OBJECTIVE 1:
Answer these questions about the passage on selecting statistical algorithms:
(a) What program use purpose information appears at the upper part of the conversational interface in FIG. 46?
(b) What kind of illustration is FIG. 47?
(c) For the analysis of association between two variables, which two cases of data are determined when selecting a statistical algorithm?
OBJECTIVE 2: Revise the part of the passage on selecting statistical algorithms that opens with the words containing "FIG. 47 is a" and closes with "variables is shown.", putting "diagram" in place of "flowchart".
OBJECTIVE 3: Write what comes next in the passage on selecting statistical algorithms, picking up after its final sentence.

TEXT EXCERPT:
FIG. 46 illustrates a conversational interface for providing selection information for a statistical algorithm selected with respect to the analysis of association between categorical variables as described above.

The selection information includes variable and parameter setting information for making a statistical analysis execution stage proceed for the selected statistical algorithm, and further includes item information that enables the user to manually select a statistical analysis.

As shown in FIG. 46, a conversational interface is to provide selection information for a statistical algorithm. At the upper part of the conversational interface for selecting a specific statistical algorithm to be used for an analysis, current program use purpose information (a categorical variable analysis using a contingency table) is displayed. In addition, inside the lower part, a statistical algorithm currently selected is displayed, and pieces of guide information to be selected/set for setting variables and parameters are included so that the statistical algorithm proceeds. A link button for setting variables and parameters, which is the next process according to the user's selection, is included.

In addition, an automatic/manual selection item for enabling the user to manually select a statistical algorithm is included, and statistical algorithm information that may be selected when manual selection is selected with respect to the selection item is further included.

FIG. 47 is a flowchart illustrating a whole process for selecting a statistical algorithm according to variable characteristics in the variable characteristic information selected with respect to the purpose of use of the statistical analysis program. The process for selecting a statistical algorithm for an analysis of association between categorical variables is shown.

As shown in FIG. 47, a statistical algorithm is selected through the following stages: performing an analysis of a proportion difference between each of subgroups in one categorical variable; performing an analysis of association between two variables; or performing an analysis of three or more variables.

In the case of performing the analysis of association between two variables or the analysis of three or more variables, further included is a stage of determining a case in which there are two subgroups within a variable or a case in which there are three or more subgroups within a variable. For the analysis of association between two variables, included is a stage of selecting a statistical algorithm by determining a case in which data is independently measured or a case in which data is constructed in pairs.

In addition, in the analysis of association between two variables, in the case in which there are three or more subgroups within a variable and data is independently measured, further included is a stage of selecting a statistical algorithm by determining a case of a simple association or a case of an analysis of a linear increase/decrease association.

RECORDED DATA:
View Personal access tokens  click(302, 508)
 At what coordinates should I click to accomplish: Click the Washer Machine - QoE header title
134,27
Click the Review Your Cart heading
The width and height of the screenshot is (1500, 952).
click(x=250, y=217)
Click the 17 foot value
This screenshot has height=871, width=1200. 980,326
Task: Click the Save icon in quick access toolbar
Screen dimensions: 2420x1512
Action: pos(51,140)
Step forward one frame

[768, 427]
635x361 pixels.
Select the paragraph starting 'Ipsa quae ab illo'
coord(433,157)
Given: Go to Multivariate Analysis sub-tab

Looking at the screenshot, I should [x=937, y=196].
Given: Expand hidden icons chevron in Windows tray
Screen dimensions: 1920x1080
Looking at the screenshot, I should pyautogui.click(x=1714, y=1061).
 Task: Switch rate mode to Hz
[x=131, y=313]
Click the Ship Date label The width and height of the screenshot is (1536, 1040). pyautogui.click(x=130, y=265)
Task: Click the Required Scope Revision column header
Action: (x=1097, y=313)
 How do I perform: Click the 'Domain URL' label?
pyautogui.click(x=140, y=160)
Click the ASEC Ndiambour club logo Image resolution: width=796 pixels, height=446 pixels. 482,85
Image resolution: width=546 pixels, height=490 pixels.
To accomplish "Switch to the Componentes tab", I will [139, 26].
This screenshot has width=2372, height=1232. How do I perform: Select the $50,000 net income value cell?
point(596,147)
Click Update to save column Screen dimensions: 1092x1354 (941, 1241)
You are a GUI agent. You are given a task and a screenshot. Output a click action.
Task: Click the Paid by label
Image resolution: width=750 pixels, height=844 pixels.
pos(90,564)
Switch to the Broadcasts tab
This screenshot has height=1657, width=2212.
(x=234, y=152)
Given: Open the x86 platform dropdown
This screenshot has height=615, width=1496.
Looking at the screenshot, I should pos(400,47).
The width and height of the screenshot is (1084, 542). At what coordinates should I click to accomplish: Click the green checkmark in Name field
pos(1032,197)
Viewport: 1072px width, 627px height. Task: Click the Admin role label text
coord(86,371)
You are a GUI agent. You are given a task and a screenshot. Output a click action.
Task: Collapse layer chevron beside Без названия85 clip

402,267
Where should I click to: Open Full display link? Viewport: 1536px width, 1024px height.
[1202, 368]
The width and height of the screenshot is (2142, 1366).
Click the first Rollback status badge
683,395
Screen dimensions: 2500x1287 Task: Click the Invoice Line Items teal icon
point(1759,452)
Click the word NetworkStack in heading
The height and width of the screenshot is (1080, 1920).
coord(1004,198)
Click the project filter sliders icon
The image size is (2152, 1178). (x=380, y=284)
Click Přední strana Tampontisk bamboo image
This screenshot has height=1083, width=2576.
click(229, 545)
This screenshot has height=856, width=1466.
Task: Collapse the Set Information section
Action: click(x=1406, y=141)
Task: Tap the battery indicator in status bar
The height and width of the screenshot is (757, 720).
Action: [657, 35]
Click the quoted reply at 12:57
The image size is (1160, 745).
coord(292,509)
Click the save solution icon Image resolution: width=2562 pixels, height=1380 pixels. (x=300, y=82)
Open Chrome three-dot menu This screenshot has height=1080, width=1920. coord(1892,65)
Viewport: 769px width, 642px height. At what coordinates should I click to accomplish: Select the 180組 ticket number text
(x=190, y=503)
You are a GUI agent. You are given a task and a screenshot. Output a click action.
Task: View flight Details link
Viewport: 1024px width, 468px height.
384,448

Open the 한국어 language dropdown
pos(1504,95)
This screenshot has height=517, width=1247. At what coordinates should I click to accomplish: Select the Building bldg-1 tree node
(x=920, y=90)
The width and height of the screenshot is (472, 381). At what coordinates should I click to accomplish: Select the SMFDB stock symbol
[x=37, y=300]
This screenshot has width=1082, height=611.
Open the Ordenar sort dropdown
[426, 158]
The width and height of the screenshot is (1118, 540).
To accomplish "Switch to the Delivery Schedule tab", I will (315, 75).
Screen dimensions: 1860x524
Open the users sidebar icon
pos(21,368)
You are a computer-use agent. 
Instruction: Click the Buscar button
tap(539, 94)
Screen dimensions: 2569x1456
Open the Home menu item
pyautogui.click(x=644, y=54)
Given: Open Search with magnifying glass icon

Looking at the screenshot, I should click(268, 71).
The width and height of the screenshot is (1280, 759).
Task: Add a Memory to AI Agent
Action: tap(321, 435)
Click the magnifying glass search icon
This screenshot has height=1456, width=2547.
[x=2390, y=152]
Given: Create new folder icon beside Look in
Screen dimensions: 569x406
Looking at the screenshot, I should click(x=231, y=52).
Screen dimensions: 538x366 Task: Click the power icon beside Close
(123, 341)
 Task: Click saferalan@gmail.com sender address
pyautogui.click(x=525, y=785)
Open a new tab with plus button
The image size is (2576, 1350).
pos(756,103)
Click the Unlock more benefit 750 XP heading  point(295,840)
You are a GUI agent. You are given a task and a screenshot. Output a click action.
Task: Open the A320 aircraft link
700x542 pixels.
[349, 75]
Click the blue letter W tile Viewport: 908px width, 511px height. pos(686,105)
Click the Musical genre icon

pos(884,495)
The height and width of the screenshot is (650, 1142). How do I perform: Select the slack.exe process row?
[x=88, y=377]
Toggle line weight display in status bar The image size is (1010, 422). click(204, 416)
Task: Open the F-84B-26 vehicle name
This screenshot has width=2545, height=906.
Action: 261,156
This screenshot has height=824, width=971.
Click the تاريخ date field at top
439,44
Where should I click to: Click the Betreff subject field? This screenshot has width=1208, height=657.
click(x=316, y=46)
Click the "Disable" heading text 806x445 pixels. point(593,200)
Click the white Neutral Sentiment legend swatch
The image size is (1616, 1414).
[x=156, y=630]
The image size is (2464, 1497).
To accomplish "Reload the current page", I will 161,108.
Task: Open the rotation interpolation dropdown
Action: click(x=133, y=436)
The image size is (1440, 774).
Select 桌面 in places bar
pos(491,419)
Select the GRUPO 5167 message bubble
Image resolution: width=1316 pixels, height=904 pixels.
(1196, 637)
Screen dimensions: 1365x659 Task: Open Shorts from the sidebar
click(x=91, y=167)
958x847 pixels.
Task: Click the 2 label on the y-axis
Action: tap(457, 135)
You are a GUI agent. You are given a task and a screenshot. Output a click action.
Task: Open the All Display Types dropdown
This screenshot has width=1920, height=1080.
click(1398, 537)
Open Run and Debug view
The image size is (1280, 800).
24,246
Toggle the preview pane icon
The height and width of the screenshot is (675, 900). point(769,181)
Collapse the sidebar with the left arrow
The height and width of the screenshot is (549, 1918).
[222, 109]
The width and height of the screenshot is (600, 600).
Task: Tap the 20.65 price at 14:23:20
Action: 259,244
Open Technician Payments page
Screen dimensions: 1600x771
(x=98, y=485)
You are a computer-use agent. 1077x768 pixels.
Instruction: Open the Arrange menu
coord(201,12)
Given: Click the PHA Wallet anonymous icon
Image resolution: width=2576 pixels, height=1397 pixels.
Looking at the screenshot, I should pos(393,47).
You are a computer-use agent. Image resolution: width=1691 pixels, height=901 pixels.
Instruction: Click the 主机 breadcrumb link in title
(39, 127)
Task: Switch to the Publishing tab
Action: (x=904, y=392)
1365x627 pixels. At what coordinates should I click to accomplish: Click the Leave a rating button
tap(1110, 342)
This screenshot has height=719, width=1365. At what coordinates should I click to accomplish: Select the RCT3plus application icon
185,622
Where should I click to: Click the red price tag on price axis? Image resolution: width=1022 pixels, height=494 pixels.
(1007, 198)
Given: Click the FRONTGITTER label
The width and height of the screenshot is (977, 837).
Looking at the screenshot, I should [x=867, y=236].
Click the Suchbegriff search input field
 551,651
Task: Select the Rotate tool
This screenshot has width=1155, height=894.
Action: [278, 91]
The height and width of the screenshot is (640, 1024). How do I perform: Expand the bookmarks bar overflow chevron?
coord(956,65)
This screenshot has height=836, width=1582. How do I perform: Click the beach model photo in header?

TASK RESPONSE 1:
(a) A categorical variable analysis using a contingency table.
(b) A flowchart.
(c) A case in which data is independently measured, or a case in which data is constructed in pairs.

TASK RESPONSE 2:
FIG. 47 is a diagram illustrating a whole process for selecting a statistical algorithm according to variable characteristics in the variable characteristic information selected with respect to the purpose of use of the statistical analysis program. The process for selecting a statistical algorithm for an analysis of association between categorical variables is shown.

TASK RESPONSE 3:
That is, with respect to an analysis of association between categorical variables, a process of selecting a statistical algorithm is composed of: a stage of performing an analysis of association between two variables or an analysis of three or more variables; and a stage of selecting a statistical algorithm by determining a case in which there are two subgroups within a variable or a case in which there are three or more subgroups within a variable. For the analysis of association between two variables, further included is a stage of selecting a statistical algorithm by determining a case in which data is independently measured or a case in which data is constructed in pairs. In the case in which there are three or more subgroups within a variable and data is independently measured, further included is a stage of selecting a statistical algorithm by determining a case of a simple association or a case of an analysis of a linear increase/decrease association.

In the case of an analysis of a proportion difference between each of subgroups in one categorical variable, statistical algorithm ‘one-sample proportion test’ is selected.

In the case in which an analysis of association between two variables is selected and there are two subgroups within a variable,

(a) For data independently measured, statistical algorithm Chi-squared test, Yates's correction, or Fisher's exact test is selected.

(b) For data constructed in pairs, statistical algorithm McNemar's test is selected.

In the case in which an analysis of association between two variables is selected and there are three subgroups within a variable,

(a) For data independently measured and a simple association, statistical algorithm Chi-squared test, or Fisher's exact test is selected.

(b) For data independently measured and an analysis of a linear increase/decrease association, statistical algorithm linear-by-linear association test is selected.

(c) For data constructed in pairs, statistical algorithm McNemar-Bowker test is selected.

In addition, in the case of the analysis of three or more variables,

(a) When there are two subgroups within a variable, Cochran's Q test with post hoc test is selected.

(b) When there are three or more subgroups within a variable, Friedman test with post hoc analysis is selected.

FIG. 48 is a flowchart illustrating a stage of automatically selecting a particular algorithm of statistical algorithm one-sample proportion test.

Regarding the stage of automatically selecting a particular algorithm of one-sample proportion test,

In the case of an analysis of a particular subgroup versus the remaining subgroups, statistical algorithm one-sample binomial test is selected. When subgroups are simultaneously analyzed together, one-sample multinomial test is selected.

FIG. 49 is a flowchart illustrating a stage of automatically selecting a particular algorithm of statistical algorithms Chi-squared test, Yates's correction, and Fisher's exact test.

Included is a stage of selecting a statistical algorithm by determining a case in which the number of subgroups is four or less or a case in which the number of subgroups is five or more. In the case in which the number of subgroups is four or less, further included is a stage of determining a statistical algorithm by determining a case in which an expected frequency for a combination of subgroups is four or less or a case in which an expected frequency for a combination of subgroups is five or more.

When there are five or more subgroups, Chi-squared test, or Yates's correction is selected.

In the case in which the number of subgroups is four or less,

(a) When the expected frequency for a combination of subgroups is four or less, Fisher's exact test is selected.

(b) When the expected frequency for a combination of subgroups is five or more, Chi-squared test, or Yates's correction is selected.

FIGS. 50 to 54 are diagrams illustrating a stage of setting, by a user, variables and parameters for each statistical algorithm through an interface.

FIG. 50 illustrates a stage of setting variables and parameters in the case of Proportion test.

Proportion test is composed of a stage (option) of selecting a stratification analysis variable, a stage of selecting a categorical variable (shown in a column), a stage (option) of selecting a categorical variable (shown in a row), a stage of selecting a numerical value expression method, a stage of selecting a particular algorithm, and a stage of selecting a result presentation method.

FIG. 51 illustrates a stage of setting variables and parameters in the cases of Chi-squared test, and Fisher's exact test.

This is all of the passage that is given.